Vestavia eyes buffer on Cahaba
In order to keep a developer from building — gasp! — apartments on a parcel of land on the Cahaba River, the city of Vestavia Hills (the wealthy-but-not-as-wealthy-as-Mountain Brook suburb of Birmingham) bought the property for $1.8 million. This was done explicitly for the purpose of keeping the riffraff out of Vestavia’s school system. I am not exaggerating, or casting false aspersions:
Council President Greg Canfield said deannexation would protect the Vestavia Hills school system from an influx of students from the apartments, but deannexation wouldn’t protect the environment.
They’re talking about the river. Protecting the river is nice, so a few brownie points there, but let’s face it — this is all about keeping the wrong kind of people — apartment people — out of Vestavia Hills.
(Full disclosure: my father lives in Vestavia Hills and my brother graduated from VHHS. A reader informed me of this [that is, of the story, not where my father lives or my brother went to school] last night, but unfortunately I don’t have his email here so hat tip, whoever you are.)
Hearing postponed on HealthSouth hospital
This would be, I think, the famous “digital hospital”, where I once claimed that diseases would be seen as a series of ones and zeroes. Apparently, it’s just an ordinary analog hospital now. HealthSouth’s rivals in the Birmingham hospital industry are trying to stop the company from opening it, saying that it lied on its application. HealthSouth, lie? Well, I never.
On the one hand…
Birmingham named one of most livable U.S. cities
But on the other hand…
Study gives 280 `F’ for traffic congestion
Basically Birmingham is livable, as long as you don’t mind living in your car.
US 280 is just a nightmare, Birmingham’s little slice of what it would be like to be Atlanta. The population started to sprawl in that direction when I was a kid and simply continues to sprawl, and there’s no interstate in that area to relieve the congestion.
Alabama trio flees Iraq amid assualt [sic] warning
That might be a good idea. It’s kind of hard to do business when you’re scared to leave your room. One of the three businessmen is Winton Blount IV, scion of a prominent family of Alabama Republicans.
White House, under fire for overtime proposal, revises rules – Apr. 20, 2004
If you’ll recall, the Bush Administration had previously announced revisions to the overtime rules which would have removed overtime eligibility from as many as eight million white-collar workers.

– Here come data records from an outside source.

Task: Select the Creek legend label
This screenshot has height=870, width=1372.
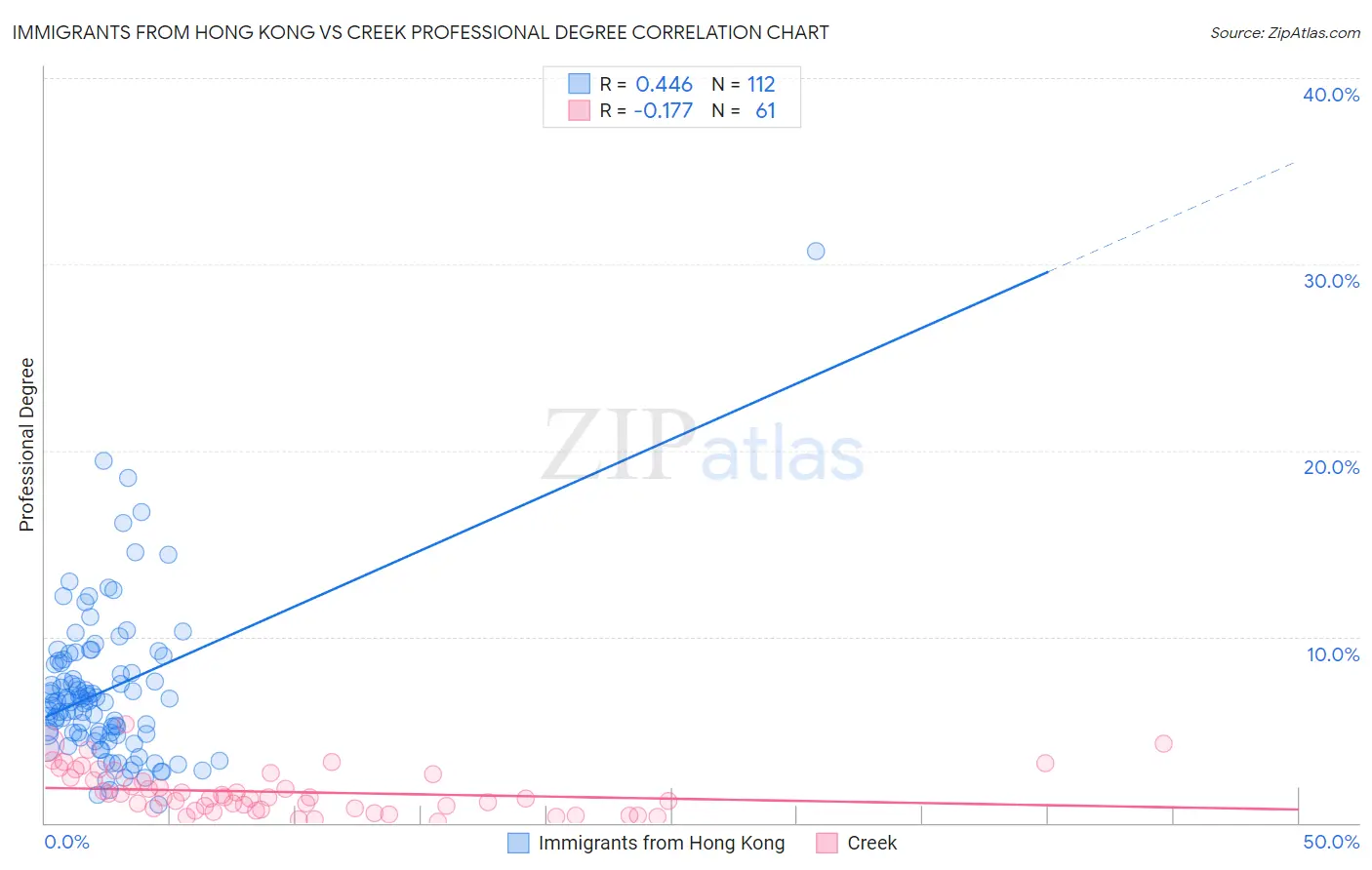Action: pos(871,843)
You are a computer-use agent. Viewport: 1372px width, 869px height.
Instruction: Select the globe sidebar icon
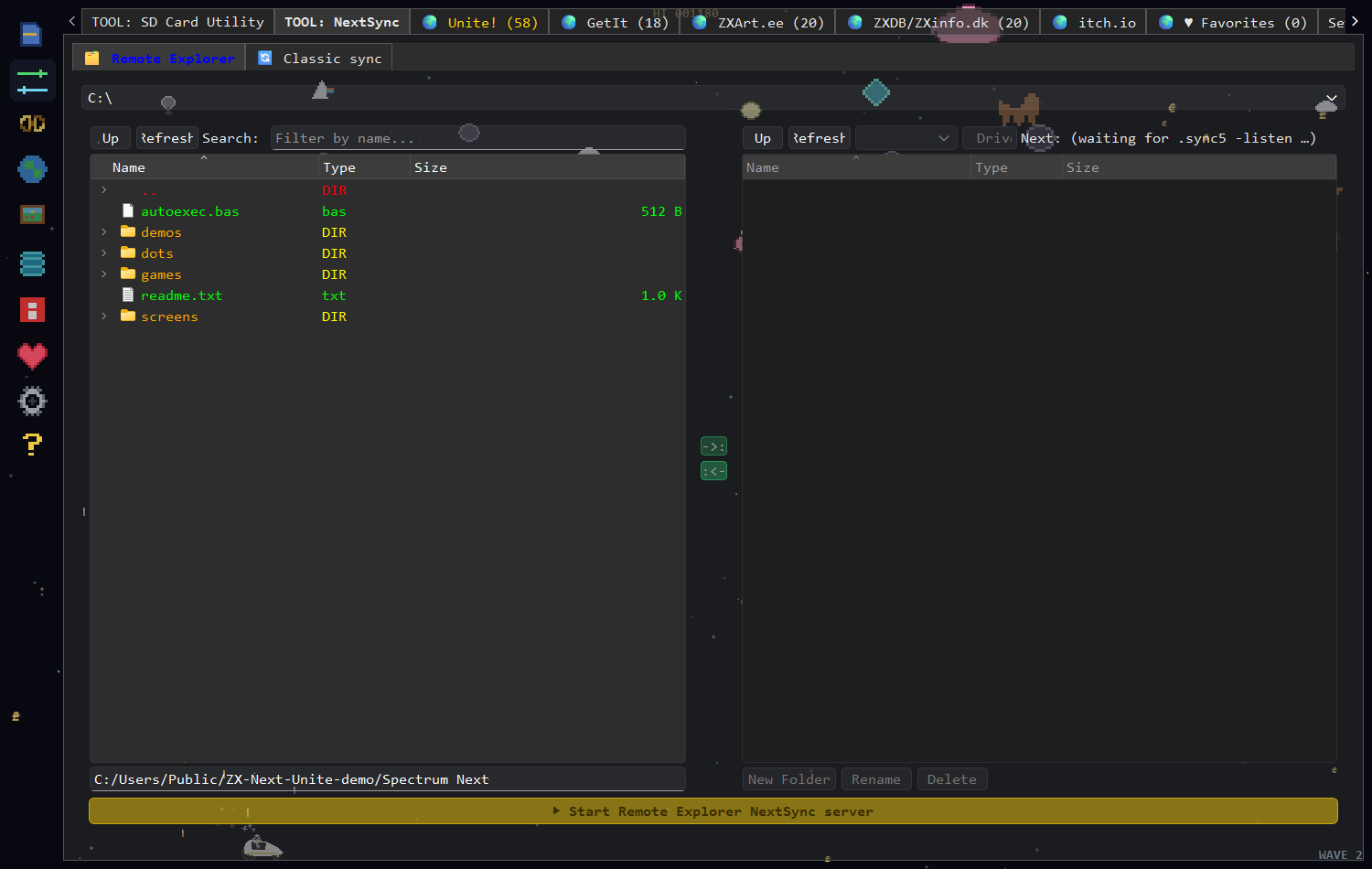32,169
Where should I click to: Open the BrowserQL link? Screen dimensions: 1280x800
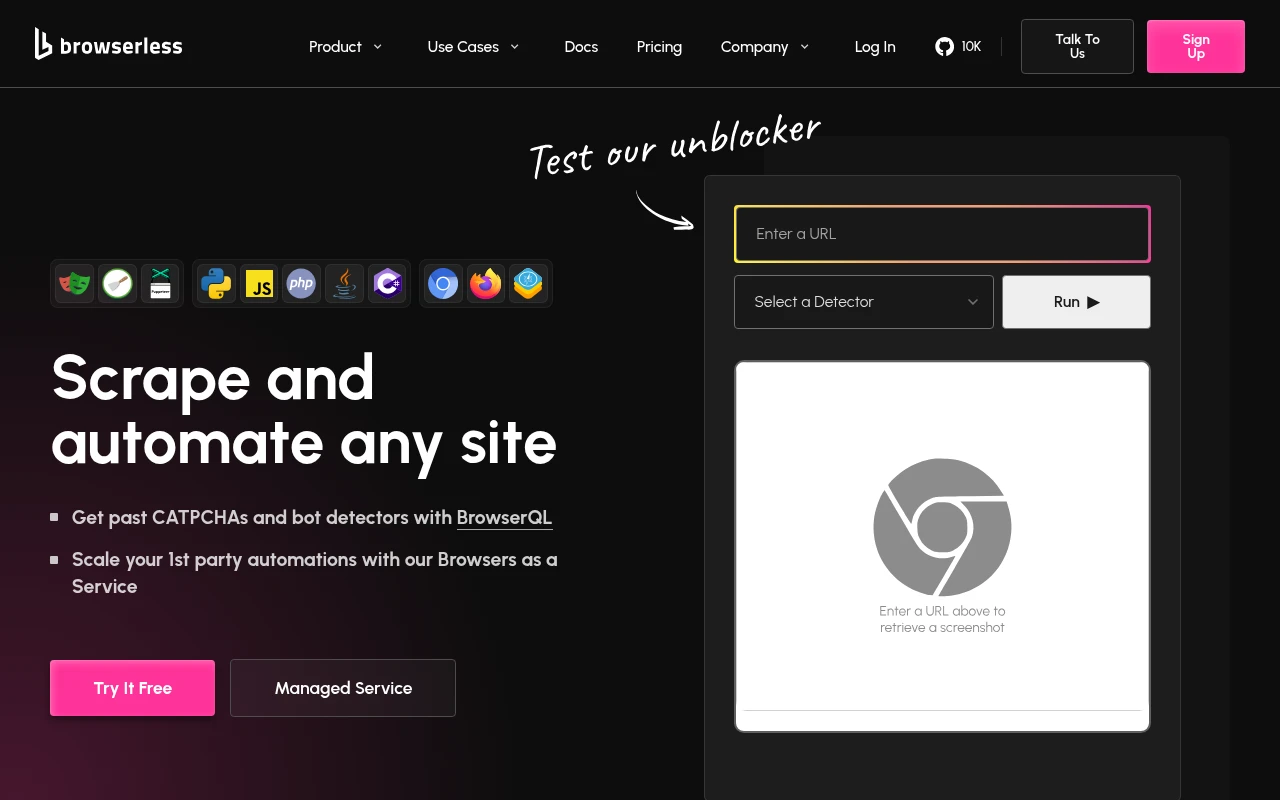click(504, 518)
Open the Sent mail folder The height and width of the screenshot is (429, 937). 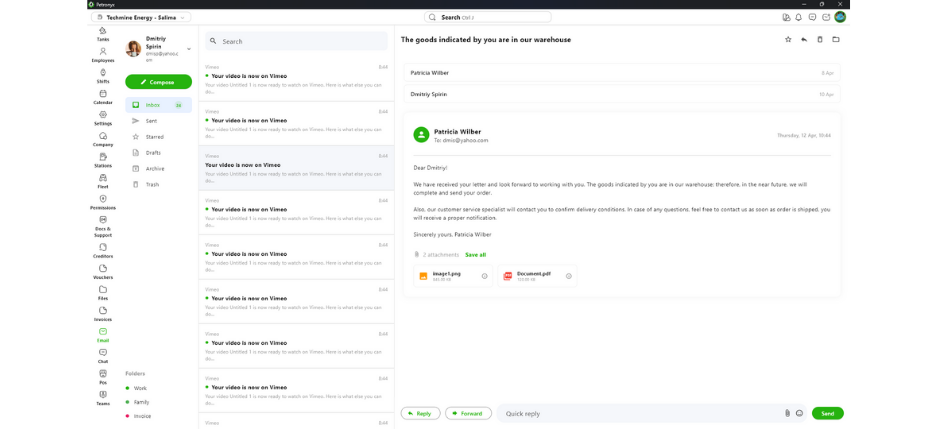point(151,121)
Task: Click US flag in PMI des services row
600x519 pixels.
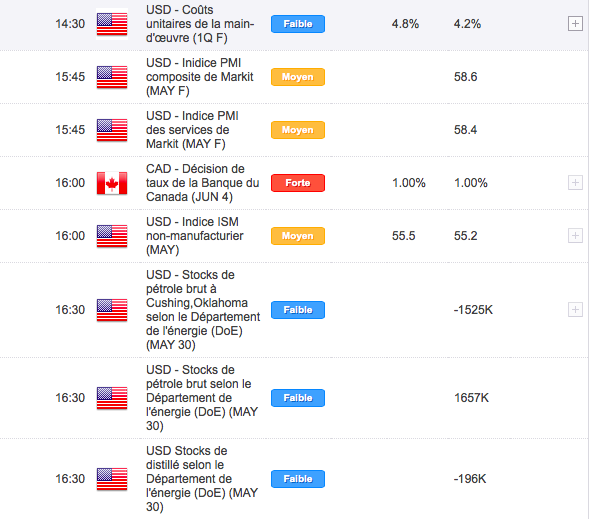Action: click(x=112, y=130)
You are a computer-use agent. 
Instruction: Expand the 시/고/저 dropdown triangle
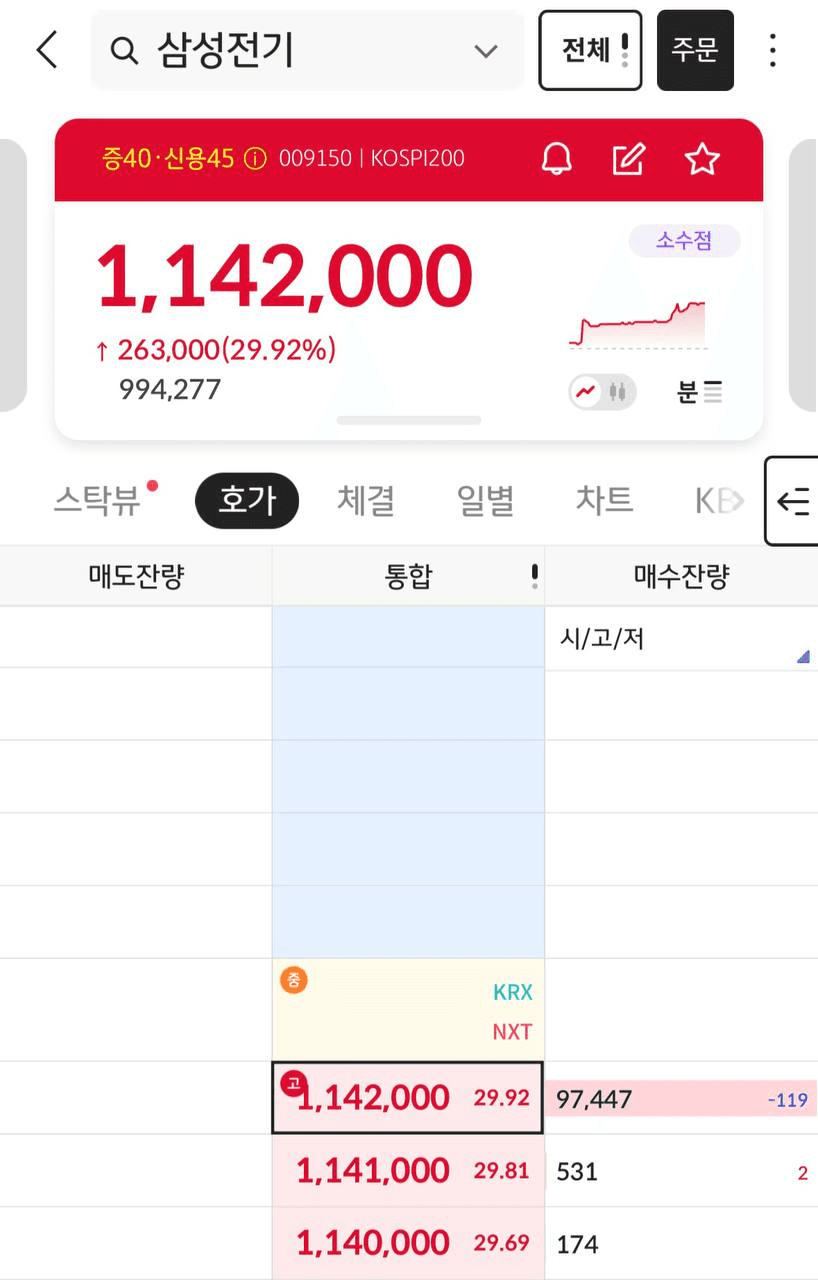[802, 657]
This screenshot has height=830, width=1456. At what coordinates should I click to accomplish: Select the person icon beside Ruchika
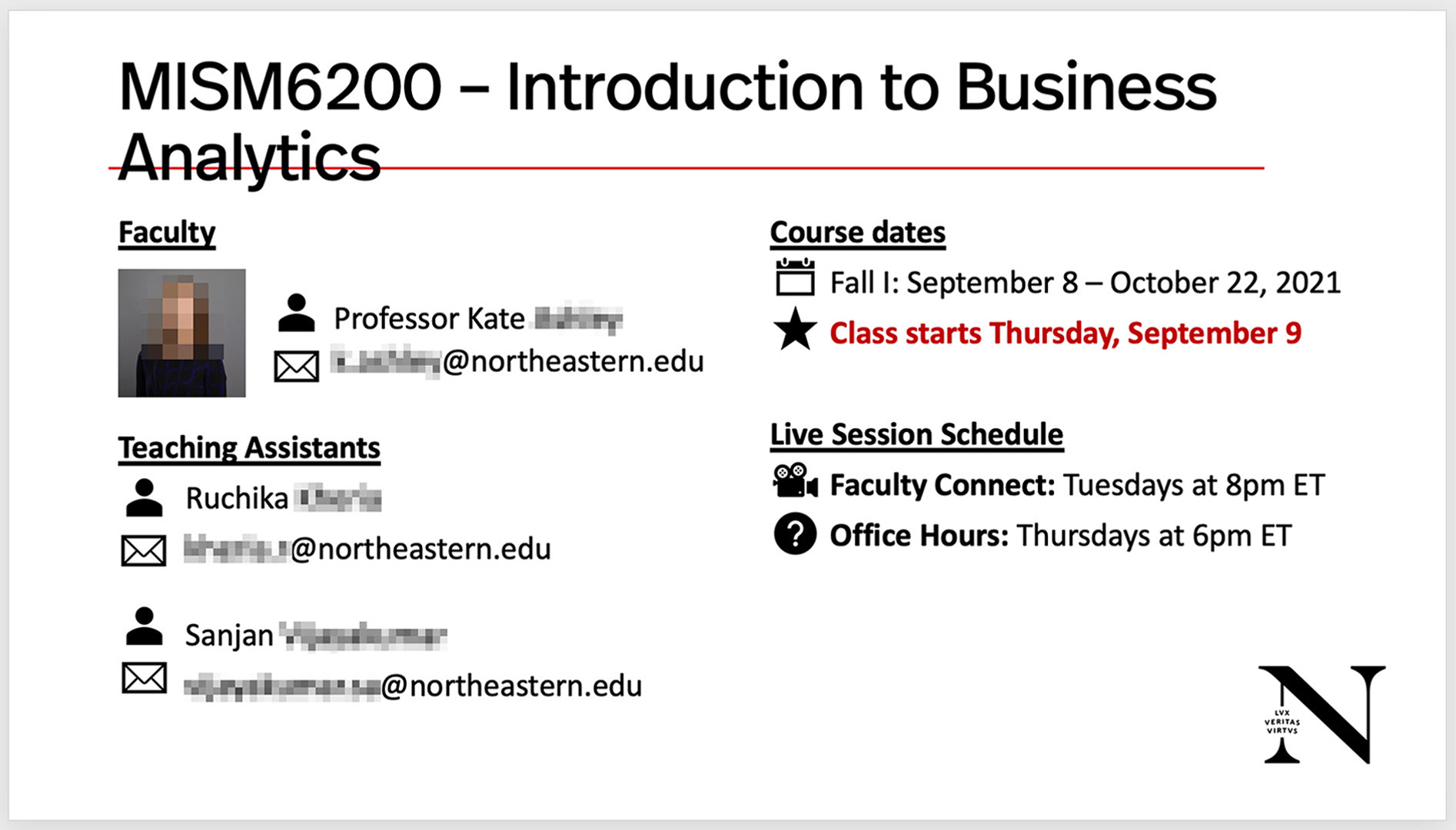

The shift does allow “first responders” — police, firefighters, and various other emergency workers — to keep their eligibility. And it “allows” workers who make up to $100,000 a year to earn overtime. Except that it appears — from my reading — that it’s only actually guaranteed for those at $23,660 or under, and employers can still classify people who are actually rank-and-file workers as “administrators, professionals or executives” — and thus ineligible for overtime — which was I thought the main point of argument. You have a secretary you share with five other people and who doesn’t know your last name? You’re an “executive”. You have a college kid who does errands for you ten hours a week? That makes you an “administrator”. A terminal degree? Congratulations, you’re a “professional”.
Statement by Lee Crockett, Executive Director of the Marine Fish Conservation Network, on the U.S. Commission on Ocean Policy
If you kill a fish species (or anything) faster than it can reproduce, and also destroy its habitat, you’ll wind up endangering the species. Amazingly, even the Bush Administration now recognizes this. (Though I don’t know if they asked Gail the Nature Hater about it.) The U.S. Ocean Commission has recommended that oil and gas royalties be used to set up a federal oceans trust fund.